No seu discurso de Natal, o Presidente Volodymyr Zelensky referiu o segundo Natal em guerra e a mudança de data para que os ucranianos ortodoxos e católicos celebrem no mesmo dia. “Hoje, todos os ucranianos estão juntos”, disse ele. “Todos nós celebramos o Natal juntos. Na mesma data, como uma grande família, como uma nação, como um país unido.”

Zelensky disse que muitos ucranianos comemorariam com lugares vazios na mesa para os soldados no front. Todos, porém, oravam juntos pela paz “sem diferença de tempo de duas semanas”.

Depois que a Ucrânia conquistou a independência em 1991, a Igreja Ortodoxa Ucraniana se separou da Igreja Ortodoxa Russa, embora grande parte da liturgia e das tradições permanecessem semelhantes. Em 2018, essa divisão tornou-se formal, embora um ramo da igreja permanecesse alinhado com a Rússia.

Após a invasão, esse ramo retirou dos documentos da igreja a menção formal à lealdade à igreja russa, mas continua a celebrar o Natal em janeiro.

Os líderes da Igreja e os fiéis dizem que celebrar feriados longe dos russos é uma mudança feliz.

“Vemos que o Patriarcado de Moscovo cria mitos sobre o czar e o mundo russo, e as pessoas acreditam neles”, disse o padre Mykhailo Omelian, porta-voz da Igreja ucraniana. Celebrar à parte dos russos ajudará a diferenciar o ramo ucraniano da ortodoxia, disse ele.

“Este processo começou nas esferas económica, política, social e cultural e agora chega ao aspecto espiritual”, disse ele. “A esfera religiosa não pode pertencer a um país agressor.”

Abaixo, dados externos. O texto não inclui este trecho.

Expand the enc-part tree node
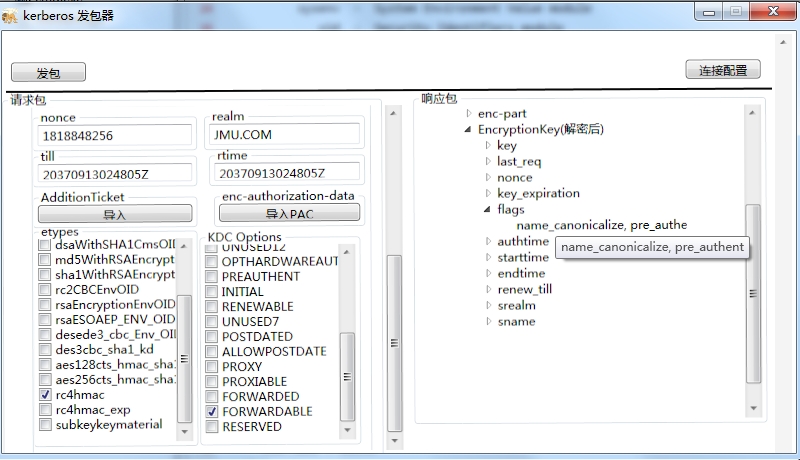 coord(468,113)

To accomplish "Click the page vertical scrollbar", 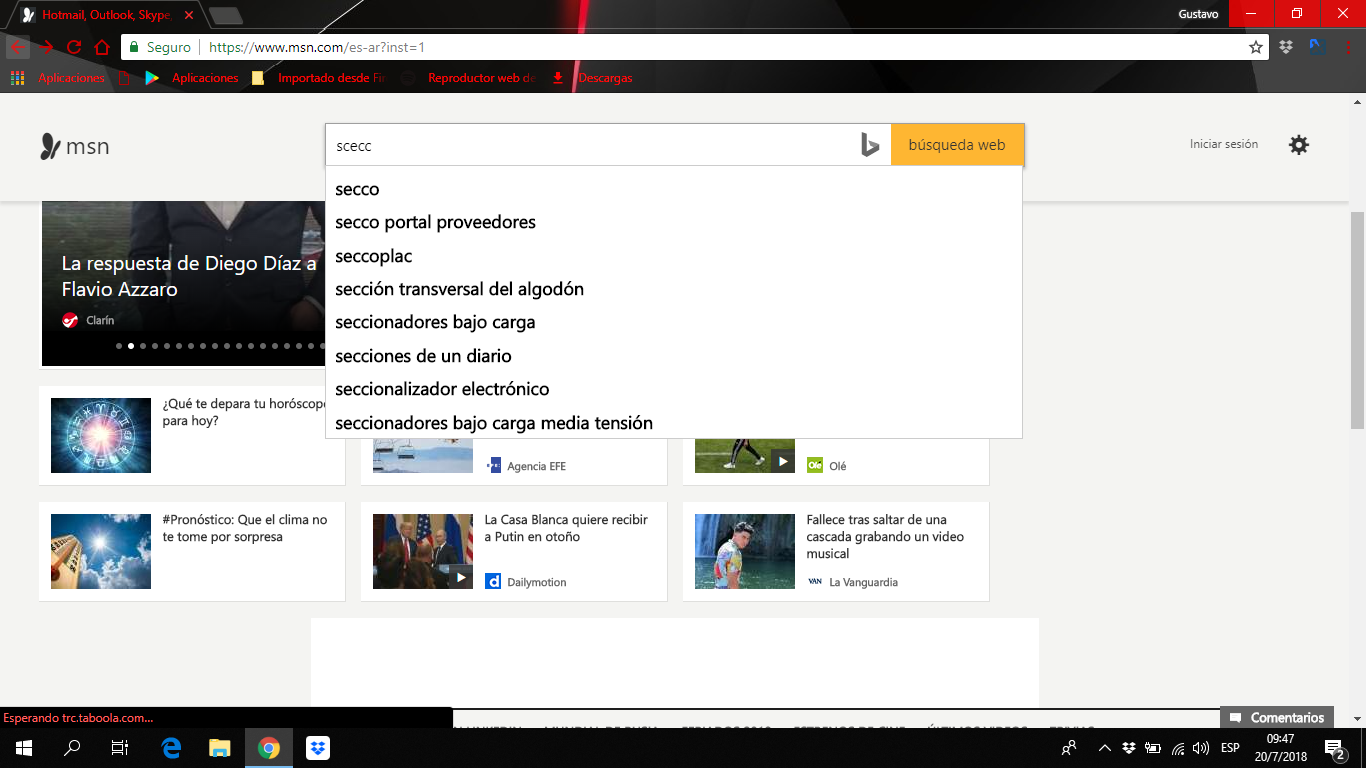I will coord(1357,320).
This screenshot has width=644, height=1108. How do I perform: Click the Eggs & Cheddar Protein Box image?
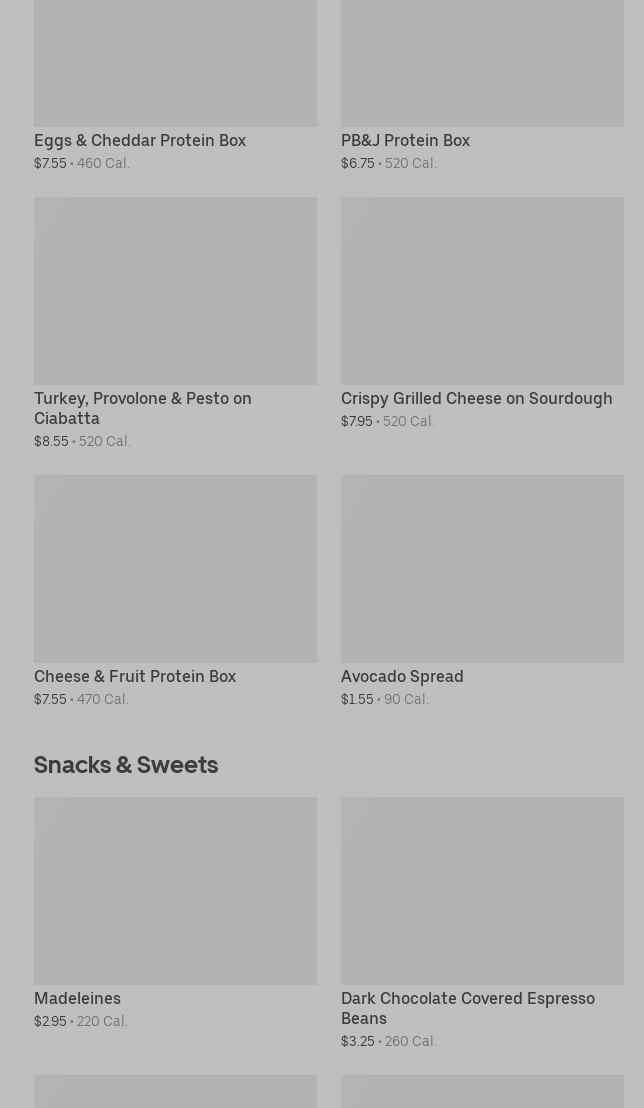[x=175, y=62]
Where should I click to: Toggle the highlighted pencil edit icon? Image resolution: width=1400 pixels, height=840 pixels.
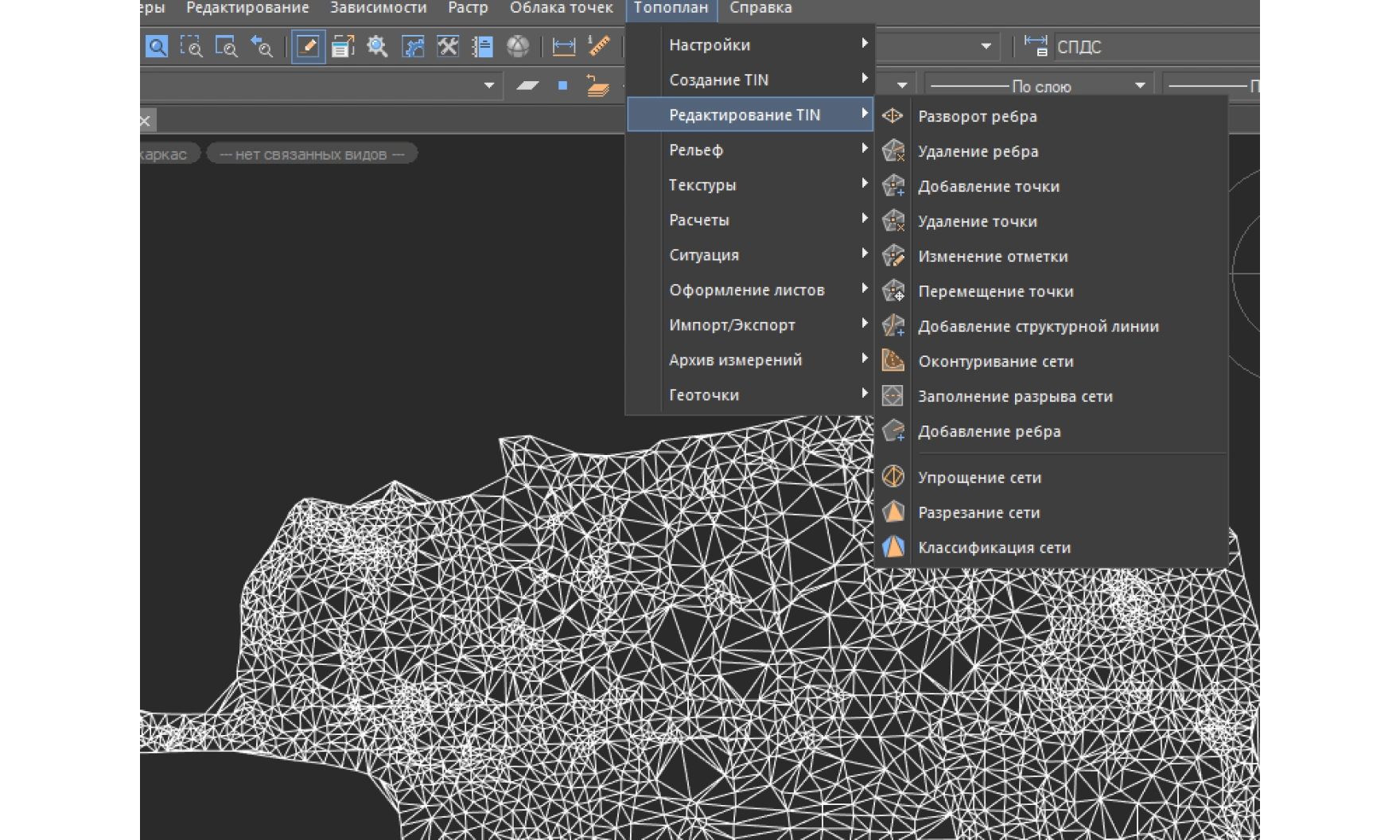308,47
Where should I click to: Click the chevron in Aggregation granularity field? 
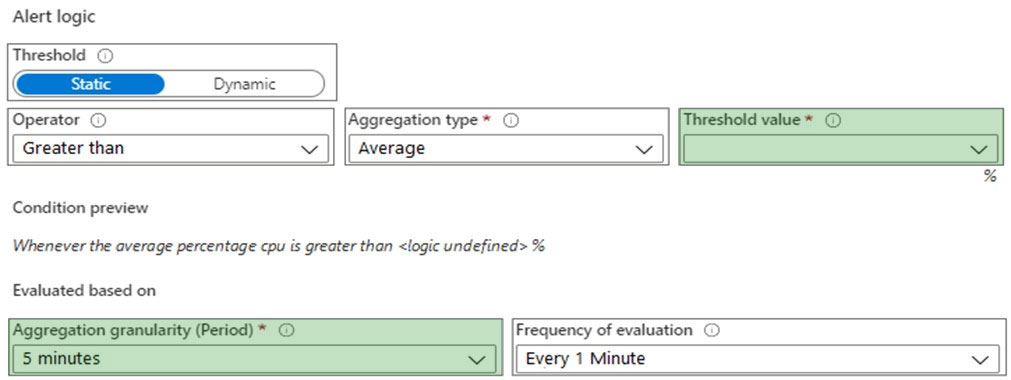coord(477,359)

A maioria dos ucranianos aceitará a mudança, disse Liudmyla Fylypovych, professora de religião na Academia Kiev-Mohyla, numa entrevista. Passar de janeiro para dezembro não altera o significado do Natal, disse ela, acrescentando. “Celebramos não a data, mas o acontecimento” do nascimento de Jesus.

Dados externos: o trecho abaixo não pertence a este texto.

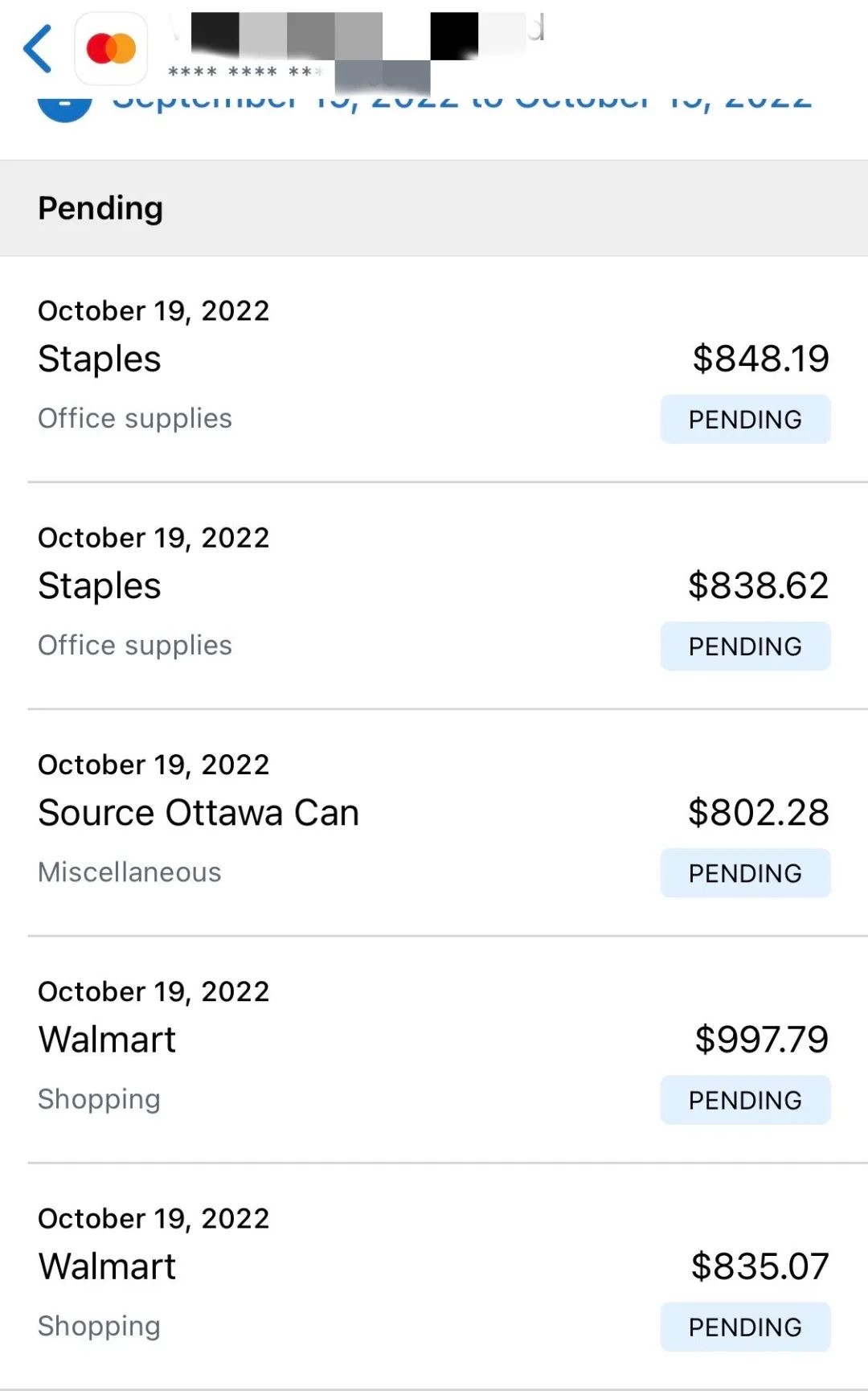The height and width of the screenshot is (1391, 868).
Task: Tap first Office supplies category label
Action: pos(135,418)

A maior parte da mudança ocorreu sem problemas, dizem famílias e líderes religiosos. Presentes, tradicionalmente escondidos em sapatos ou em algum lugar de um quarto no Dia de São Nicolau, 6 de dezembro, encantando milhões de crianças ucranianas.

O ritmo das canções de natal e das apresentações de peças de Natal avançou duas semanas. Na véspera de Natal, as crianças andam pelas aldeias ou sobem e descem as escadas dos prédios de apartamentos, cantando canções de natal e recebendo pequenos presentes de quem as ouviu, uma tradição realizada agora em 24 de dezembro, em vez de 6 de janeiro.

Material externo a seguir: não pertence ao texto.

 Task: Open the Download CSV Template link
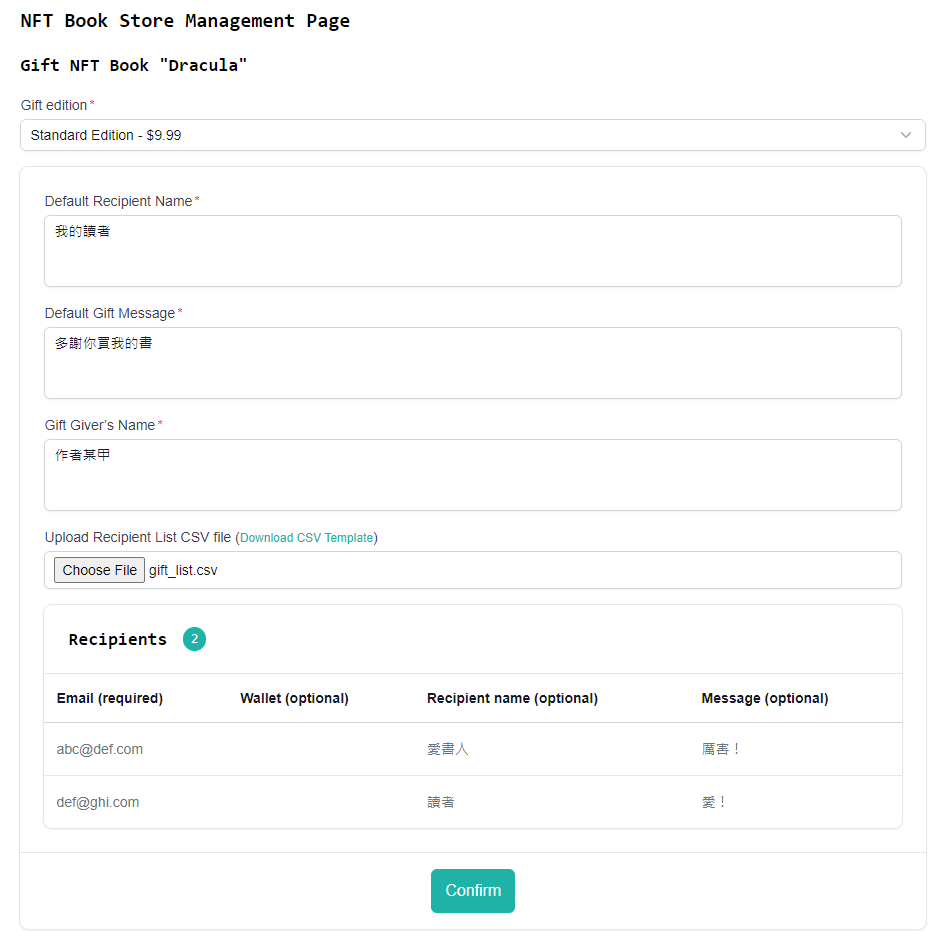point(307,538)
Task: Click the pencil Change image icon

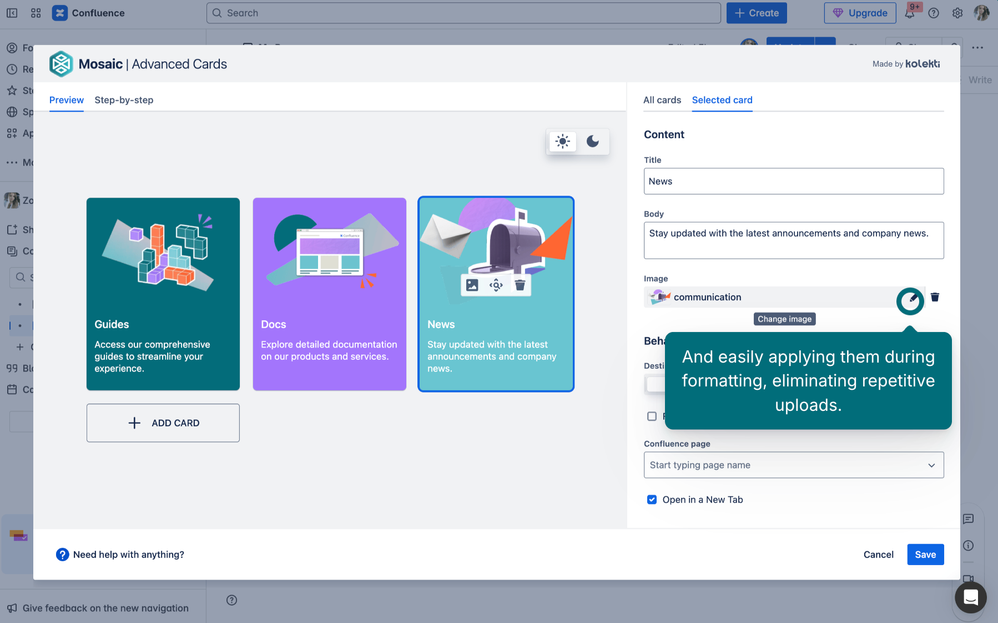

Numa outra tradição ucraniana, no dia de Natal, as crianças apresentam esquetes da história da Natividade nas ruas centrais da sua cidade. A prática começou no início deste ano.

As cidades mudaram os horários de centenas de eventos de feriados. Na cidade ocidental de Lviv, por exemplo, mais de 200 actividades de Natal e Ano Novo, incluindo esquetes de teatro de rua no dia de Natal, foram organizadas ao abrigo do novo calendário.

Para aqueles que o observam, um jejum religioso pré-feriado de abstenção de carne também ocorreu no início deste ano.

Ao longo da linha de frente da guerra, cerca de 700 padres da Igreja Ortodoxa Ucraniana que servem como capelães visitaram trincheiras e bunkers para abençoar as tropas, disse o padre Mykhailo, porta-voz da igreja. Eles não realizarão missas de Natal em áreas próximas à frente, pois qualquer congregação de soldados cria um alvo para a artilharia ou mísseis russos.

O metropolita Epiphanius, líder da igreja ucraniana, realizará missa na segunda-feira na catedral de Santa Sofia, em Kiev. Ele postou suas orações de Natal online, antes do horário habitual.

“Em meio à tristeza e ao sofrimento da guerra, em meio à dor das perdas, ainda celebramos”, planejou dizer durante a liturgia de segunda-feira, “porque o Natal para nós não é apenas ou não tanto um momento de entretenimento e presentes, mas um testemunho da vitória da verdade e do bem e da derrota inevitável do mal.”

Seu discurso foi encerrado com as habituais palavras comemorativas: “Cristo nasceu!”

Houve algumas falhas na mudança de data. Com menos férias escolares antes do Natal, preparar a refeição festiva e seu prato principal – um prato de grãos de trigo cozidos com nozes e frutas secas – é mais agitado, disse Shvets. Mas isso é um pequeno inconveniente, acrescentou ela.

“Há muitos anos que esperamos por isso”, disse Shvets.

“Estamos muito felizes e gratos”, disse ela. “É maravilhoso para nós comemorarmos com o resto do mundo.”

Oleksandra Mykolyshyn relatórios contribuídos.